═══ Data for processing

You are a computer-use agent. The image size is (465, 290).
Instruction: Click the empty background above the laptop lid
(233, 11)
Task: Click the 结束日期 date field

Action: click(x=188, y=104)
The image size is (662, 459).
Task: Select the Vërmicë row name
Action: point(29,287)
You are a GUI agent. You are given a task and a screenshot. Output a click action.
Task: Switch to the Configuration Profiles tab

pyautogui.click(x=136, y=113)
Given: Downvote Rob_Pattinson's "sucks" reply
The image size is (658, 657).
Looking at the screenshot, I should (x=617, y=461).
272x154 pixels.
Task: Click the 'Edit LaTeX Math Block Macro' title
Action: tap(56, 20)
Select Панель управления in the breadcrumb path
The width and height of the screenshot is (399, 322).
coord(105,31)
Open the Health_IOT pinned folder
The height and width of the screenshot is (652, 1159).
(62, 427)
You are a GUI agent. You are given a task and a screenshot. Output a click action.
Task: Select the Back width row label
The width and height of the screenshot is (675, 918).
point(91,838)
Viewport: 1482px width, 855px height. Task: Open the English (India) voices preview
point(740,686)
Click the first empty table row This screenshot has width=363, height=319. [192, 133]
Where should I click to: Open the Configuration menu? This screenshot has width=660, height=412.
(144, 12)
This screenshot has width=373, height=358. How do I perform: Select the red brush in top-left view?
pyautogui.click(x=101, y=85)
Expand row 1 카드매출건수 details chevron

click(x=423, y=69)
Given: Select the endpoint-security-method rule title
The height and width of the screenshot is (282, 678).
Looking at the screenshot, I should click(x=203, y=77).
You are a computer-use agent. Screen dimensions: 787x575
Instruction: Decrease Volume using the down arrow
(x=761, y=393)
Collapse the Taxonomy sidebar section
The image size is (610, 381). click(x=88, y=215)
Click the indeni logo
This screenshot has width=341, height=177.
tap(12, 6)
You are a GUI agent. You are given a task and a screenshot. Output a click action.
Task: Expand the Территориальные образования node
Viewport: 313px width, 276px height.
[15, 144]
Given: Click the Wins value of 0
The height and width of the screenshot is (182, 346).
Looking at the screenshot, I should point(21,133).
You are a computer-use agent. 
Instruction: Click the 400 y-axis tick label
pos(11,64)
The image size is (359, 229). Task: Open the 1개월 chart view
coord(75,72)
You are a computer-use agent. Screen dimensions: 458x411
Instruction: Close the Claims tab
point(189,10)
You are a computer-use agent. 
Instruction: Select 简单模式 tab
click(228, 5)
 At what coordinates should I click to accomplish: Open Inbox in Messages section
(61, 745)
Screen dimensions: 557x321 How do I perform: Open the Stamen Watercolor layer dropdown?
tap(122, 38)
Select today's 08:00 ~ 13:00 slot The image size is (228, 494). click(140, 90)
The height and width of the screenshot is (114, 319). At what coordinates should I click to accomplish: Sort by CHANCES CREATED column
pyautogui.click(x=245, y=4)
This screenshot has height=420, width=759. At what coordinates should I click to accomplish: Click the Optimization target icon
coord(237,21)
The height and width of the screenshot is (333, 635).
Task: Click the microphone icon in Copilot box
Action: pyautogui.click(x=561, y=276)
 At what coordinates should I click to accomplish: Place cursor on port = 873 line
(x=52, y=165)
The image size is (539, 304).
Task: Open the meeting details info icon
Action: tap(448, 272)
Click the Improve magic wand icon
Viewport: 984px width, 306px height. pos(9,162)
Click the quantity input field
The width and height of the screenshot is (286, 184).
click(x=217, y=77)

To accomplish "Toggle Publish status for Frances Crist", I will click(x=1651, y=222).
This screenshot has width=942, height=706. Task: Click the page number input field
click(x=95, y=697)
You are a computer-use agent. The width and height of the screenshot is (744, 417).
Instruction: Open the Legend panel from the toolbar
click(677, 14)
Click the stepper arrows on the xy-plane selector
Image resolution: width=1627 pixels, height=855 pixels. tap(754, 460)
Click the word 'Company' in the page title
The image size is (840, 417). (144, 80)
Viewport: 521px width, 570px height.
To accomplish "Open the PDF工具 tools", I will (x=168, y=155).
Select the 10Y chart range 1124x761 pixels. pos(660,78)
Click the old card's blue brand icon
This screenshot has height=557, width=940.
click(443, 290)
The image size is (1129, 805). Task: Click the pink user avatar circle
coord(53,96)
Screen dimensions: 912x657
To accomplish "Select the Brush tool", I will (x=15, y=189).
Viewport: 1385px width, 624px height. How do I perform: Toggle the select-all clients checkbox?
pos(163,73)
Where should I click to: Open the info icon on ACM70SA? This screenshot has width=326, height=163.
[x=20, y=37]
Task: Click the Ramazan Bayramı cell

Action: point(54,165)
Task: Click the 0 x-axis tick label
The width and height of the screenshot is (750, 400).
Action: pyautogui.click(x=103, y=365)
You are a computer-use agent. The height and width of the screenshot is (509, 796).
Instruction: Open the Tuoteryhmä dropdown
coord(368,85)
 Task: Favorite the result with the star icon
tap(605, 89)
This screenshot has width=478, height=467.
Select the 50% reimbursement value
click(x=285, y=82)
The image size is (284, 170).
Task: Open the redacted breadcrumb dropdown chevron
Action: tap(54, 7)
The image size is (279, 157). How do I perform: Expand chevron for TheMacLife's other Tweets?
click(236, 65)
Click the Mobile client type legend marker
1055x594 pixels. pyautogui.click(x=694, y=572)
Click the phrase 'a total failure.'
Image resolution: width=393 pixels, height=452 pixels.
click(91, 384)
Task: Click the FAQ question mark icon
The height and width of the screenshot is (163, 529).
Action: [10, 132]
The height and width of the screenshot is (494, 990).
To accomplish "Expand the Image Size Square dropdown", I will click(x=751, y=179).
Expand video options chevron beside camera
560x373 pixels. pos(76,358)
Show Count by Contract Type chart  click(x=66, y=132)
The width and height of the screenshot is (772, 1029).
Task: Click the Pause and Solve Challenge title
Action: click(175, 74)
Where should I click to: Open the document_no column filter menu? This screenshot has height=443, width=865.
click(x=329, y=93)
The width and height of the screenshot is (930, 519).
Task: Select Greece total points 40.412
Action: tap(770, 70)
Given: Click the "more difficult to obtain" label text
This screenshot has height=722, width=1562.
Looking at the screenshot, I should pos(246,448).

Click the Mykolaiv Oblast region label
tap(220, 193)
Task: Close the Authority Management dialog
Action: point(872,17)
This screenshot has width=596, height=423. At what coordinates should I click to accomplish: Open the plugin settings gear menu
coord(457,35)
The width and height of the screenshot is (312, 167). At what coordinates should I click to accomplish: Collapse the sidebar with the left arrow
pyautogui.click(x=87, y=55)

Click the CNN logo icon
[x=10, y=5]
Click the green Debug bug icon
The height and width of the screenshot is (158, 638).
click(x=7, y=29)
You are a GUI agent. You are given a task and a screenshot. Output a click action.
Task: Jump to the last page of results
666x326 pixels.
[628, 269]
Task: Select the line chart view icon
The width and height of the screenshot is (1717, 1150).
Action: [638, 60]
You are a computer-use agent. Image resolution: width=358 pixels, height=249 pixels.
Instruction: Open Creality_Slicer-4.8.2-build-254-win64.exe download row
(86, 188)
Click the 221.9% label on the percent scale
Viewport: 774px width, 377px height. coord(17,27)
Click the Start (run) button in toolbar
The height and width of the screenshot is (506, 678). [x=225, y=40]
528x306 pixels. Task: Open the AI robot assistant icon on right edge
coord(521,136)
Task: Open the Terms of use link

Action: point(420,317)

══════

Task details - Please retype exactly the line containing "The width and height of the screenshot is (1717, 1150)." and each line after it to the end of the records, and nothing more.

Solution for this problem -
The width and height of the screenshot is (1717, 1150).
Action: [638, 60]
You are a computer-use agent. Image resolution: width=358 pixels, height=249 pixels.
Instruction: Open Creality_Slicer-4.8.2-build-254-win64.exe download row
(86, 188)
Click the 221.9% label on the percent scale
Viewport: 774px width, 377px height. coord(17,27)
Click the Start (run) button in toolbar
The height and width of the screenshot is (506, 678). [x=225, y=40]
528x306 pixels. Task: Open the AI robot assistant icon on right edge
coord(521,136)
Task: Open the Terms of use link

Action: point(420,317)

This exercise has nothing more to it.